Mingyu looks at him hard, but he tries not to see too much. “It’s never just for a night.”

A tiny smile creeps back to Joshua’s lips, one that says he knows it’s true. “This time, I promise,” he says, holding a hand up and extending his pinky. He waits patiently for Mingyu to wrap his own pinky around it and squeeze. “If I try to stay for longer, kick me out.”

“I will,” Mingyu says, moving aside to let Joshua in, even though he knows he won’t do it. He couldn’t. Something in his heart is way too soft, and the more he thinks about it, he’s getting dangerously used to the sight of Joshua asleep on his couch.

 

The first time was four months ago. His roommate was always bringing guys over to fuck, so Joshua said, and it wasn’t so much that he had a problem with it as it was that he had a huge problem with it. He wanted to sleep, he said, and he would talk to Soonyoung about it soon, but just for the night. It helped that he knew Mingyu liked him a little too much, that he knew Mingyu was too naïve and tenderhearted to turn him away when he was so clearly in need. That time, he stayed for three days.
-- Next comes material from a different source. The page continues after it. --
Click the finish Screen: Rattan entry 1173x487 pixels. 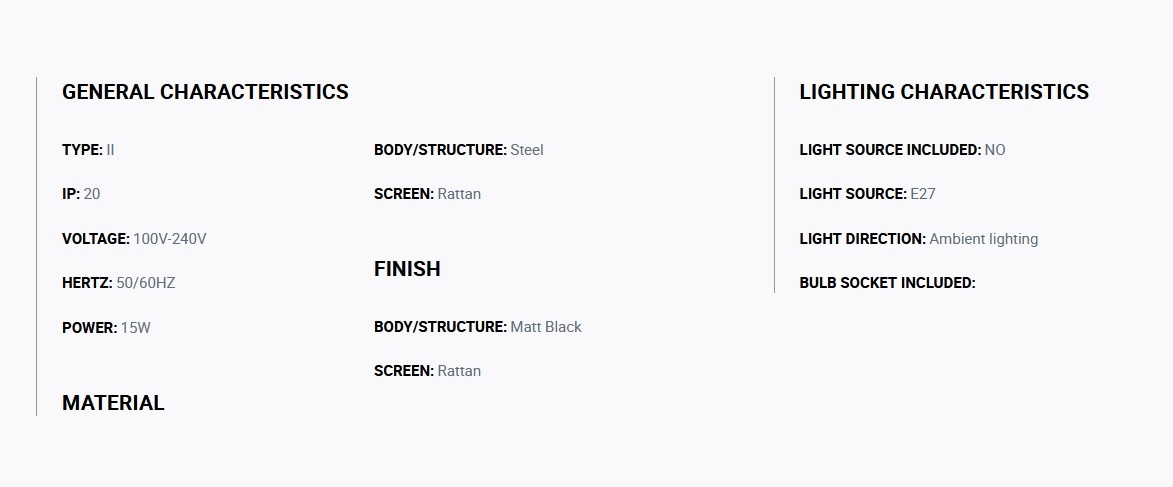click(x=427, y=371)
Every time after that, it was always a similar reason. Mingyu kept asking him why he wouldn’t just talk to Soonyoung, and Joshua kept saying that they’d been friends for so long and it was hard to bring up, that he just didn’t want to upset him, that he didn’t want to strain their friendship. He seemed just fine straining Mingyu’s couch, though. Even so, Mingyu didn’t push it. Joshua always seemed like the type to avoid fights, a little bit like a deer in perpetual headlights. It felt too cruel to demand answers. Anyway, he liked having Joshua around, even if only for a minute.

Last time he came, he stayed for nine days, and Mingyu is getting a nasty feeling that this stay will be even longer. He watches Joshua snuggle into the corner of the couch and drop a sturdy-looking bag on the floor with a hard thud, eyelids heavy. If he likes it here so much, he should start paying some of the rent already. Mingyu considers saying that, but knowing Joshua, he’d answer like it was a serious offer. And if he said he would, Mingyu would really be in a spot. It’s no good having someone you like this much leaning on you so heavily.

“Aren’t you going to sit down?” Joshua asks, gaze flicking lazily away from Family Feud to look up at Mingyu. Now that he’s inside, the bags aren’t standing out so much, but the light touches him so differently than it touches everything else.

“So now you’re ordering me around?” Mingyu huffs, falling to the cushion beside Joshua anyway. He’s careful about the distance between them—he has to be, for his own sake. If he’s not careful, things go south so quickly. Joshua doesn’t seem to care if things go south. He laughs a little bit and scoots a few inches nearer, away from the edge of the armrest.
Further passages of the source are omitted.